Northrop to Build 3D-Printed Scramjet Engine for Raytheon Hypersonic Weapon
Raytheon has partnered with Northrop Grumman on its air-breathing hypersonic weapon, which will be powered by a Northrop-made scramjet made entirely of 3D-printed parts, the company announced Tuesday.
Raytheon and Northrop’s weapon is one of the competitors in the U.S. Defense Advanced Research Projects Agency’s HAWC project, short for Hypersonic Air-Breathing Weapon Concept.
Raytheon and Northrop Grumman are teaming to accelerate air-breathing hypersonic vehicle development. The companies will partner on DARPA’s Hypersonic Air-Breathing Weapon Concept. (Raytheon)
The companies’ offering — which comprises Northrop’s scramjet engine and Raytheon’s air vehicle — is ready to make its first flight, said Tom Bussing, vice president of Raytheon’s advanced missile system segment.
“We have a flight test planned for the near future where we will begin flying this particular class of weapon system,” he said during a briefing at Paris Air Show. While the exact schedule is classified, Bussing noted that the companies have already conducted “significant” ground tests
“The combustor, everything that we do now is done by additive manufacturing, so its driving affordability into the hypersonic boost missile’s scramjet engine. We are also looking at ways to reduce the weight so we can have more fuel, more payload,” he said.

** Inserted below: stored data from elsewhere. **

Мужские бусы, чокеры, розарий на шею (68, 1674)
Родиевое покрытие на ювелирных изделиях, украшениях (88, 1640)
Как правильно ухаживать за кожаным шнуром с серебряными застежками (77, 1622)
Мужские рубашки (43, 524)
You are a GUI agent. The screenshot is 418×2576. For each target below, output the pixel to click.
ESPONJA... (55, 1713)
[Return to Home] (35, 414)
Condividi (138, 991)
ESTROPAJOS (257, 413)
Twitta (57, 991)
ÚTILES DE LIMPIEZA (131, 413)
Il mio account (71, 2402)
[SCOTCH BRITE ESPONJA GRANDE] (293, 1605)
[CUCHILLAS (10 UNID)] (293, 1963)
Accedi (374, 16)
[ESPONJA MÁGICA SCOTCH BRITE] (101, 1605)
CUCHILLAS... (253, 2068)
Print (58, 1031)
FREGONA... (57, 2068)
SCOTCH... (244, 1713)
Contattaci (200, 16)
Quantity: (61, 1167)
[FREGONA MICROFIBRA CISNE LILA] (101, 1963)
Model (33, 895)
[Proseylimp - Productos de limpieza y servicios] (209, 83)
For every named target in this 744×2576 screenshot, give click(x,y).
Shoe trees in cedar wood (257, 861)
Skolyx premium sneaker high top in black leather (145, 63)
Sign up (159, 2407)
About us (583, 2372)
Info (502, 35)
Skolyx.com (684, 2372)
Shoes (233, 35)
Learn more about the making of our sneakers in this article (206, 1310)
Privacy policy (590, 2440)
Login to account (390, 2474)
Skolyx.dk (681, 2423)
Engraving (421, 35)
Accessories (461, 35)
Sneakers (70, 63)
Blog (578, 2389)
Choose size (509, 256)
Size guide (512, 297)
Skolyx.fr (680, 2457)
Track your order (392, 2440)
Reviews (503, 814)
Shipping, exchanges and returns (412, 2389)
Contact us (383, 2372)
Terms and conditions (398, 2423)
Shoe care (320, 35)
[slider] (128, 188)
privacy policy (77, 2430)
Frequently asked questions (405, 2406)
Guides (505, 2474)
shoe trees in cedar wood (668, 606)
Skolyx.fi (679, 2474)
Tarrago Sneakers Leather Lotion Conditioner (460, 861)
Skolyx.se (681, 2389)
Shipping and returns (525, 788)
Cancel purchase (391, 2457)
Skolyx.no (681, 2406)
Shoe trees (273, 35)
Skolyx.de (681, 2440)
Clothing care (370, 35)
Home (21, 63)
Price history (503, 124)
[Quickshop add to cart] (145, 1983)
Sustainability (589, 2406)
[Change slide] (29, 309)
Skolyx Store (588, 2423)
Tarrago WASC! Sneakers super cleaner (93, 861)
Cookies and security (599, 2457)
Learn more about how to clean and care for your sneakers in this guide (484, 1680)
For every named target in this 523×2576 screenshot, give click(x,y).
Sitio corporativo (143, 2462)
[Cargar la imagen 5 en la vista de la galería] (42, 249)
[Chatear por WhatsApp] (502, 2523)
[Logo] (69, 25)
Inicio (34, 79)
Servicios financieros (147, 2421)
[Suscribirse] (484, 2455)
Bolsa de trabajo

The entirety of Northrop’s scramjet is 3D printed using advanced materials, said John Wilcox, the company’s vice president of advanced programs and technology.
“There gets to be points where you have to weld additive manufactured parts, but right now even the full combustor [is printed],” he said. “We think we’re the first to ever 3D print a full combuster for an air-breathing scramjet engine. That’s what’s going to drive the affordability for air-breathing scramjet missiles.”
According to Raytheon, scramjet engines use high vehicle speeds to then compress air moving into its inlets before combusting it. The process allows a vehicle to maintain hypersonic speeds — more than five times the speed of sound — over longer periods of time.
The Raytheon-Northrop team is competing against Lockheed Martin for the final HAWC contact.